To install ruby 2.5.3, you could run (wait, don’t run it yet):
rbenv install 2.5.3
It should output a few lines, take some time and then tell you that version 2.5.3 was installed. However, there is a problem - if the installation fails, especially during compilation, sometimes, the terminal gets stuck and there is no output on the terminal. It just appears to be installing for a long time (forever). To get more info about what is happening, run the following:
rbenv install -f -v 2.5.3
-f argument tells rbenv to force-install the given version. So if it is already installed, rbenv will re-install (basically overwrite) the given version. So if an installation failed,
-f will make sure of the installation.
-v argument tells rbenv to output verbose messages. So everything that ruby-build does (including the compilation process) will be shown to you. Don’t be afraid by the word compilation here. It normally compiles fine without troubles and does not alter your system ruby (the one installed with
sudo apt install ruby) whether it succeeds or fails.

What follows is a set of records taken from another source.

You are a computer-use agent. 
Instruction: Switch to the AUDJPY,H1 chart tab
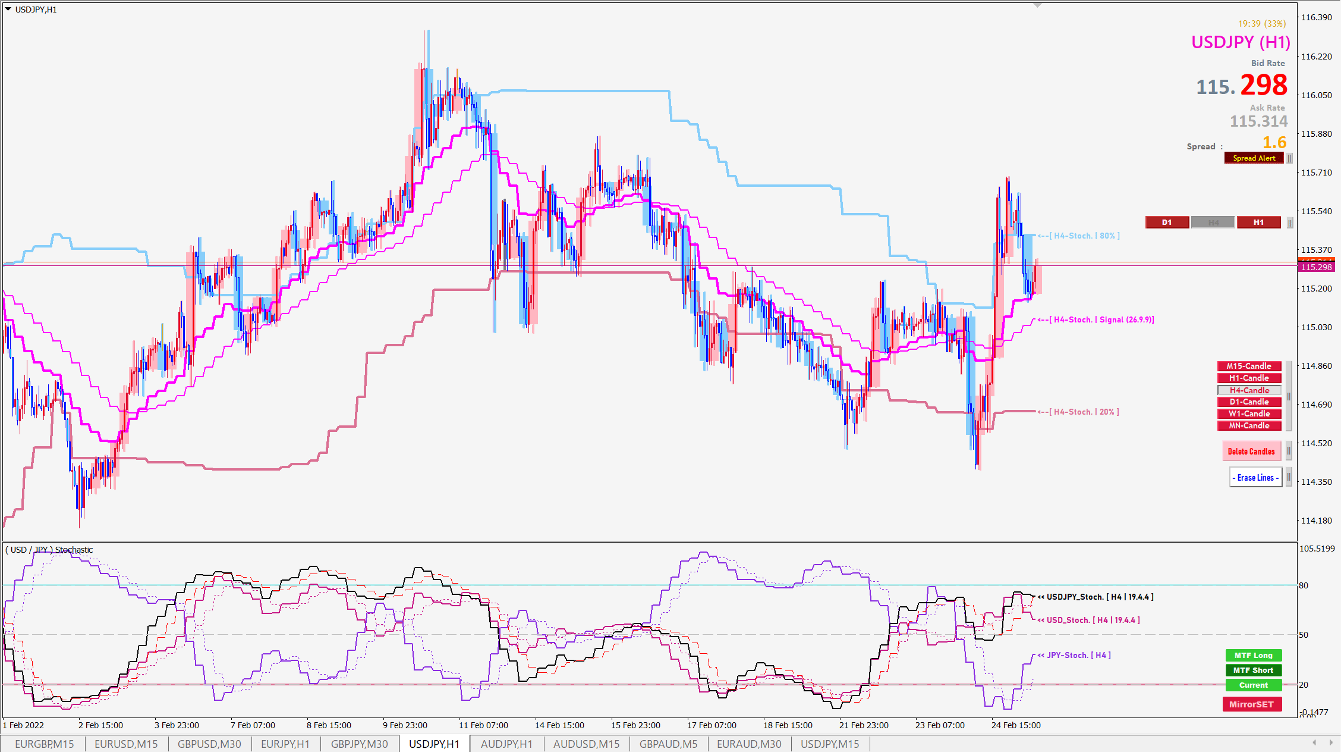tap(508, 744)
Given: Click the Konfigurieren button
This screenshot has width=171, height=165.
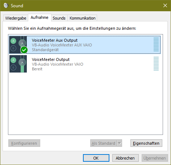Looking at the screenshot, I should point(24,143).
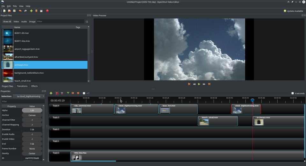This screenshot has height=166, width=306.
Task: Select the Razor scissors tool
Action: [62, 93]
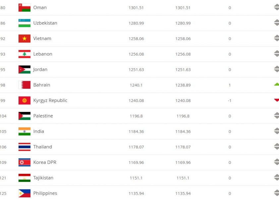Open the Palestine team name
This screenshot has width=279, height=199.
click(x=43, y=116)
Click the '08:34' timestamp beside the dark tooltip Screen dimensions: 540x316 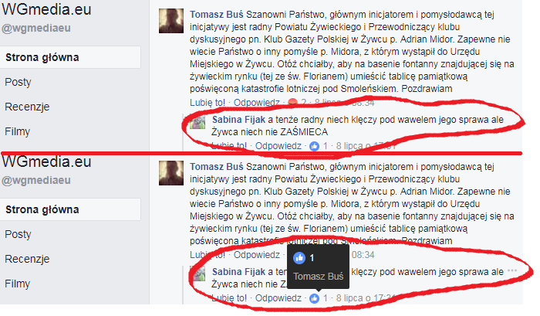(x=363, y=255)

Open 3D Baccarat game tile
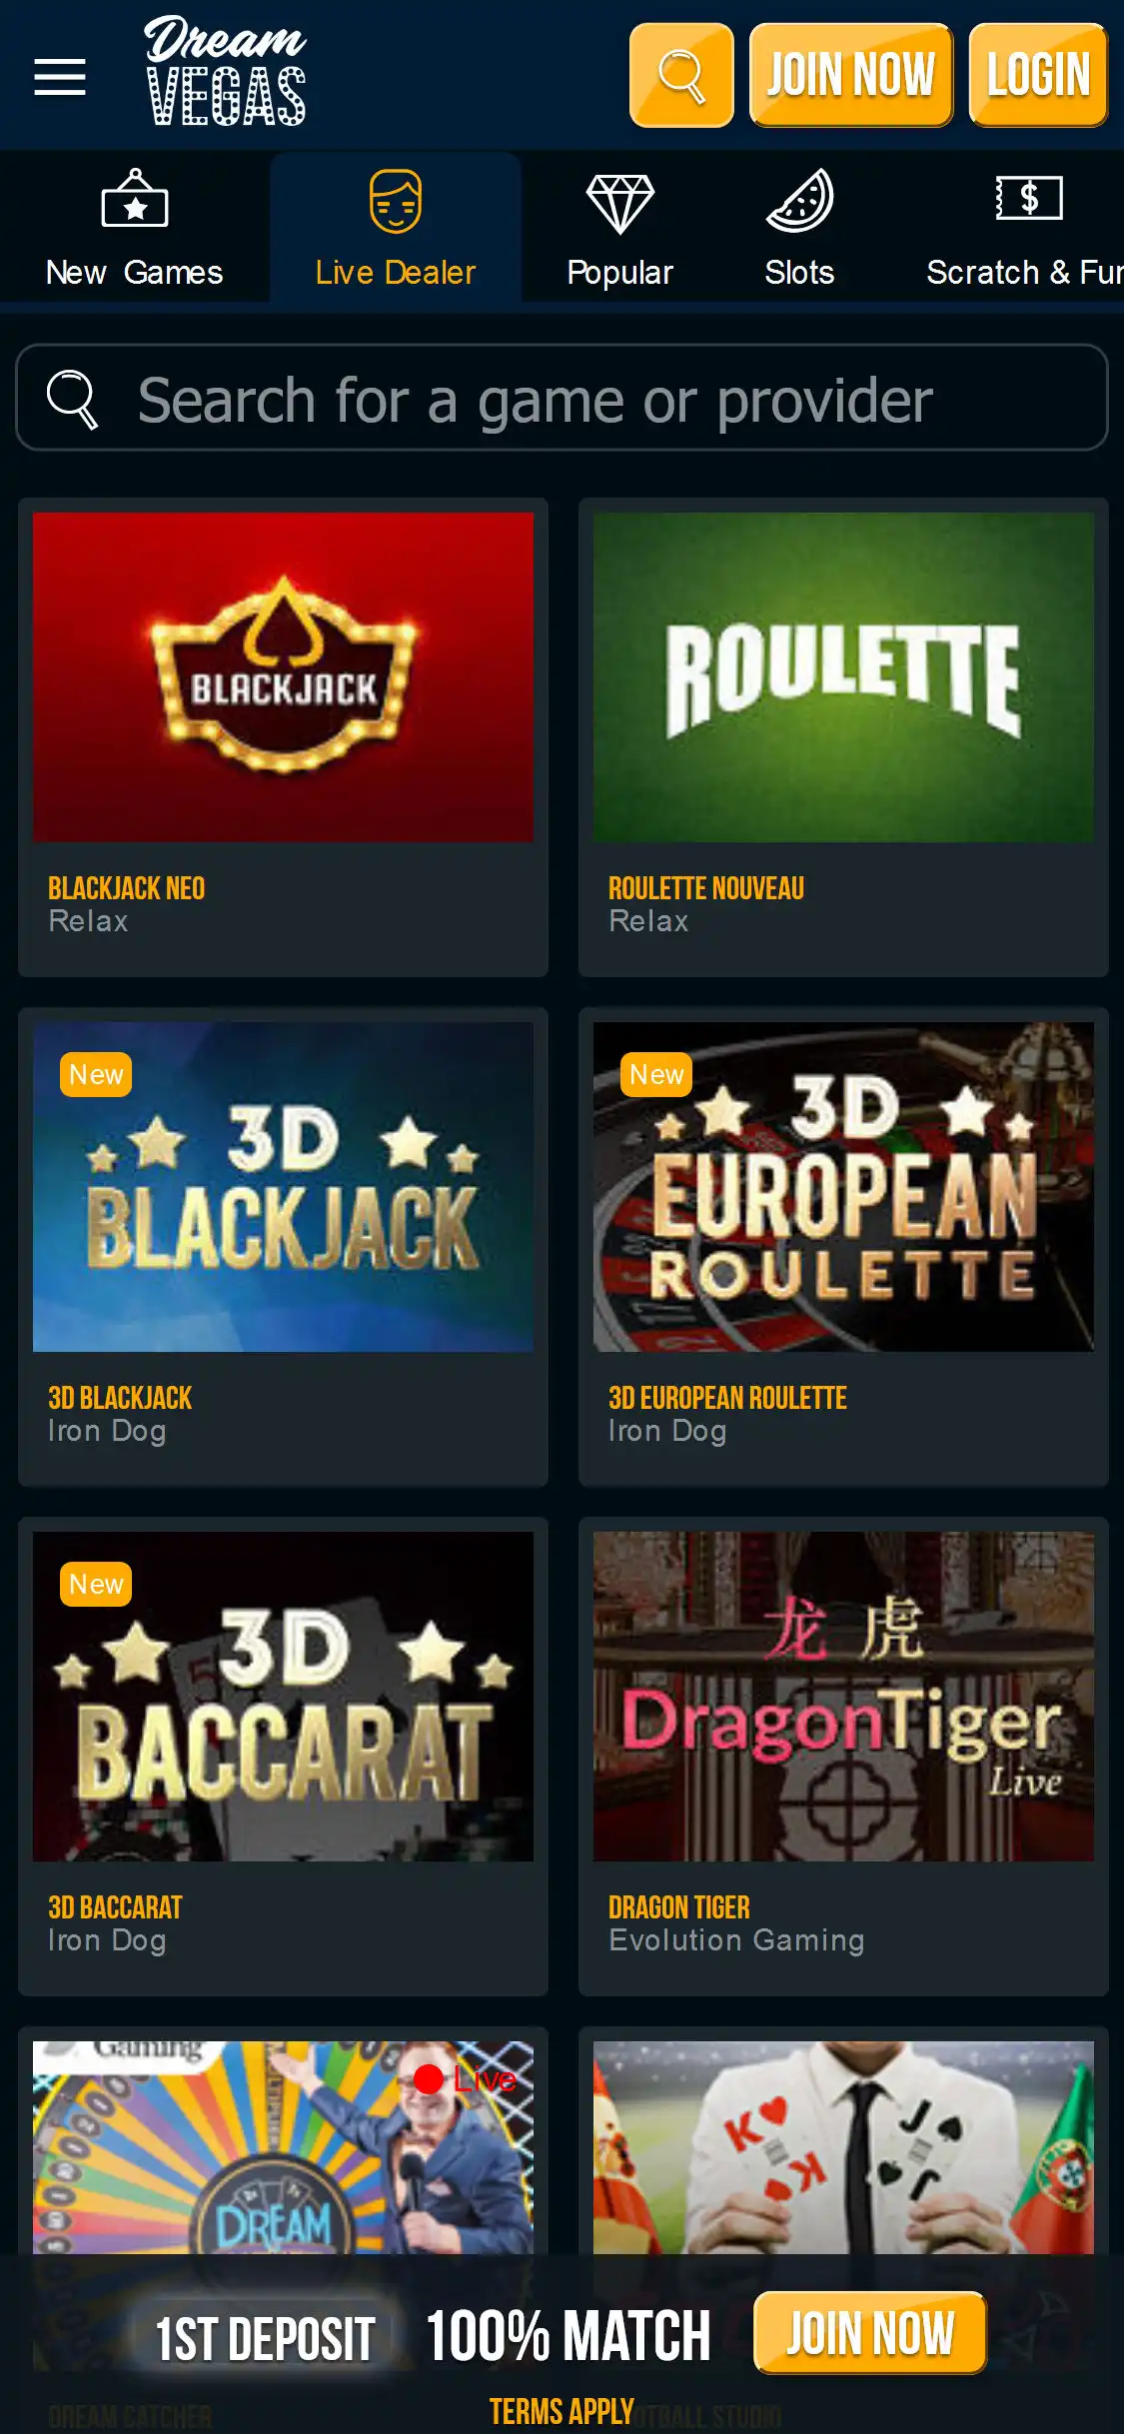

Once the installation succeeds, you can run the command below to check which versions are installed (output included in the snippet below):
$ rbenv versions system * 2.5.3 (set by /home/ubuntu/.rbenv/version)
The one with the
* in front of it is the one which is active right now. If you run
which ruby, you should get a path with a ruby shim. If you are curious, read the rbenv documentation to know what shims are, though you wouldn’t have to worry about them.
$ which ruby /home/ubuntu/.rbenv/shims/ruby
Configure & Forget
rbenv is a cool thing to have but to keep writing
rbenv shell 2.5.3 and
rbenv shell 2.4.5 every single time is a problem. What you should instead do is set a version of ruby for the directory and forget about rbenv. We have already done that when showing what rbenv does.
You can just create a file named
.ruby-version containing one line - the version number of ruby you want to use for all ruby scripts within this directory (and subdirectories). Just cd to the required directory and run:
echo "2.5.3" > .ruby-version
All ruby scripts within that directory and subdirectories will then use version 2.5.3.
We will be using this in our final deployment script.
NOTE: Remember that the version must be installed with rbenv. Even if your system ruby version matches the version you put in
.ruby-version file, it wouldn’t work.